Sunday, February 26, 2017

Movie Review: 'Lion'

This is a true-story flick about a little boy of five named Saroo, who gets lost from the safe shelter of his elder brother Guddu, when he can’t control over his sleep in a strange, stationary train which is destined to depart. Next morning, the horrified Saroo runs in the running train to find a way out, wails out for help, but can come out only at the Kolkata station swarmed with the sea of uncaring travellers. Unaware that his family is about a thousand miles away, unknown to the local language and locations, Saroo stands strong in the face of adversities till the time an affectionate Australian couple adopts him and gifts him a privileged life. The transformation from the godforsaken to the well-educated Saroo escapes one thing: his want for finding and getting back to his original home. Thanks to the advent of Google Earth, his subdued want for his roots gets rekindled and without surprise, the story culminates in a sublime reunion with happy tears.  

Director Garth Davis does a brilliant job. I was totally blown by the ways certain scenes are captured. The moments showing the sights of the deathly silent, deserted railway station where Saroo calls out for Guddu, the scene in which Saroo demonstrates Guddu how he can lift any weight by lifting a cycle with gritted teeth, how their mother blithely watches her kids having a bowl of milk, and how the lost Saroo enquires helplessly at the railway ticket window about his home while frequently being elbowed aside.  

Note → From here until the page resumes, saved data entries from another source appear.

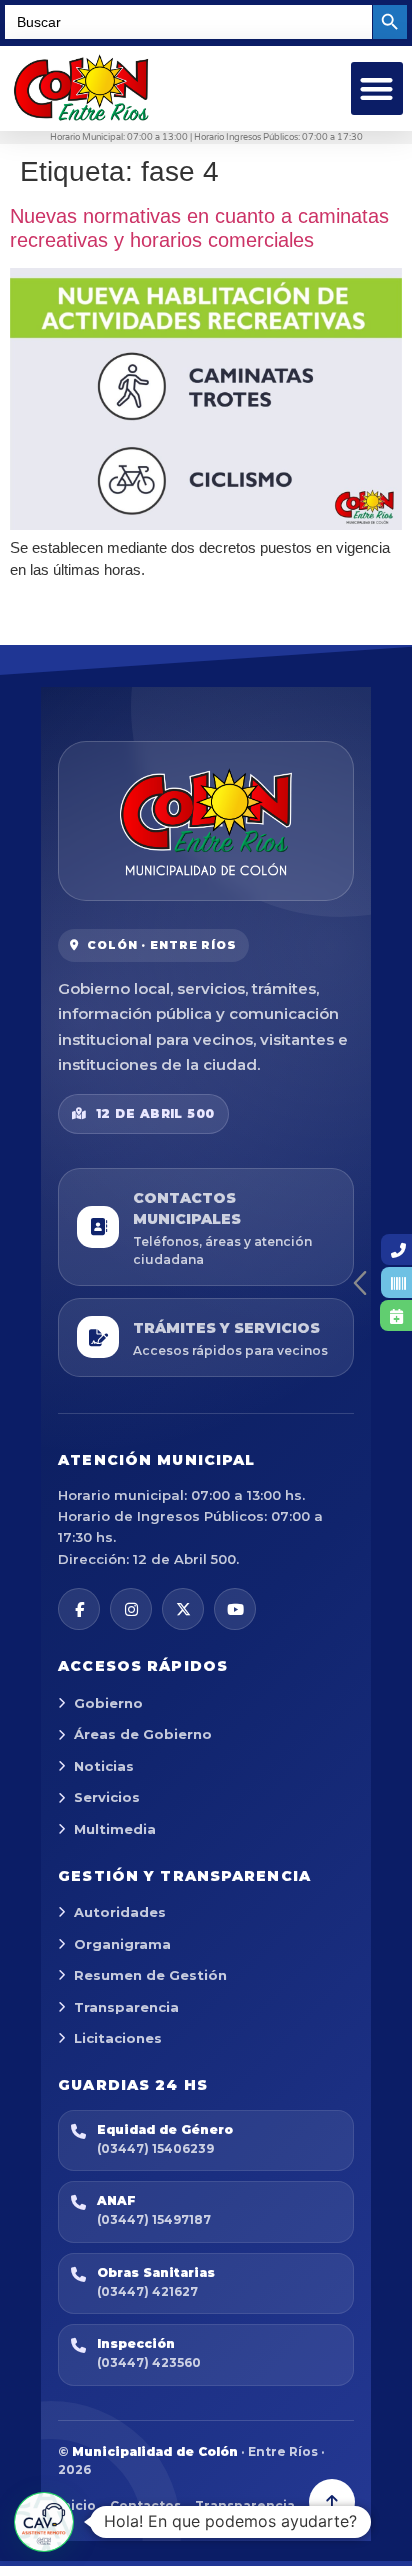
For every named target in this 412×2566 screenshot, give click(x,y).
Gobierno (108, 1703)
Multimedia (115, 1829)
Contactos (145, 2505)
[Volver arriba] (332, 2502)
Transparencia (126, 2007)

Dev Patel is spot on as an adopted grownup in late twenties, constantly battling with the thoughts and whereabouts of his lost family. But the showstopper is Sunny Pawar, the younger Saroo. He is so phenomenal in his expressions that he virtually dims everything and everyone sharing a screen space with him. His breathtaking intensity is such that it makes you stop your munching midway in the theatre the moment you watch him sitting hungrily outside of the restaurant imitating a soup-relishing guy with his garbage-given spoon.

This is a movie that displays two starkly opposite images of humanity and evokes strong emotions not only of sympathy, sorrow, and happiness but also of love and gratitude. Lion is not only watchable but strictly unmissable; because it is feelable.